I AM reading, meditating, and translating the first of Greek historians, Thucydides. I study the Greek critically in Passow, (Liddell and Scott,) Bloomfield, Arnold, and Duker; and the history in Mitford, Thirlwall, Wachsmuth, Hermann, &c., &c., and translate faithfully, yet with some attention to English words and construction; and my purpose is to study deeply the Greece of the age of Pericles, and all its warnings to the liberty and the anti-unionisms of my own country and time.

For purposes more purely rhetorical, I would translate and study Tacitus, too; and (somewhat abruptly, for I am a little way advanced in the study of his immortal work) begin with the death of Germanicus. My helps are Ernesti, Lipsius, Ruperti, and the common historians, Leverett's Dictionary, and Murphy; and my object is an elegant, yet true and resembling version, and a collection of rhetorical sentiments and phrases, and of general wisdom. I begin October 9, 1845.
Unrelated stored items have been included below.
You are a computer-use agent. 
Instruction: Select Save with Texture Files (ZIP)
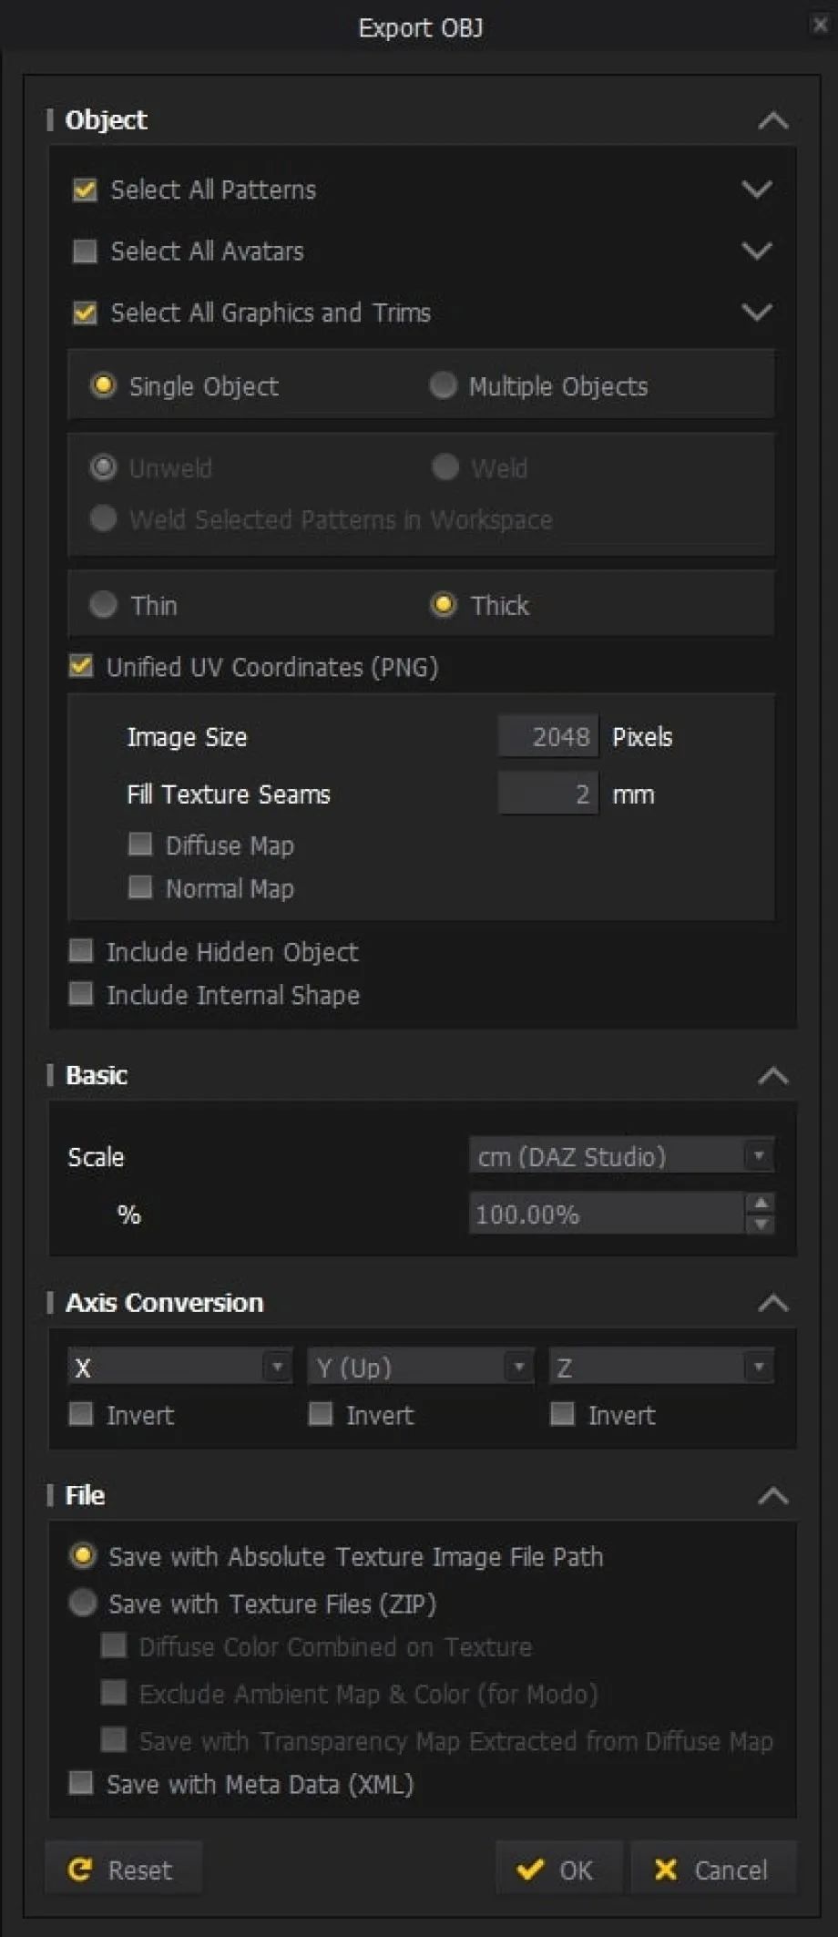pyautogui.click(x=83, y=1603)
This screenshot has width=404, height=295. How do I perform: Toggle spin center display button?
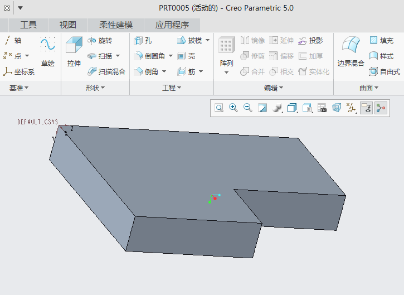[x=381, y=108]
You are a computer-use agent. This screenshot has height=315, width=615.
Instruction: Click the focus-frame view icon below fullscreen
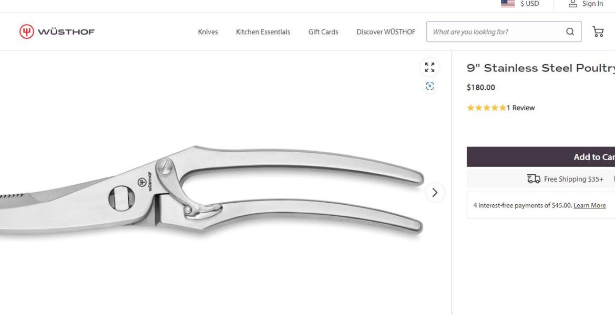point(430,86)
ANNALS. BOOK II.-CHAPTER 70.

THESE proceedings of Piso exasperated Germanicus as much as they alarmed him. "If my threshold," he said, " is to be beseiged, if my blood is to be poured out under the eye of my enemies, what will befall my most wretched wife; what my children, yet infants? Piso thinks poison too slow! He hastens; he presses eagerly onward that he may grasp the province and the legions in his single hand. But he shall learn that Germanicus is not yet wholly vanquished; nor shall the murderer earn the reward of his crime of blood." He composed letters to Piso, in which he renounced his friendship. According to the relation of most writers, he added a command that he should depart from the province. Without more delay Piso set sail, yet proceeded slowly on his voyage that he might have the less distance to return if the death of Germanicus should open to him the gates of Syria.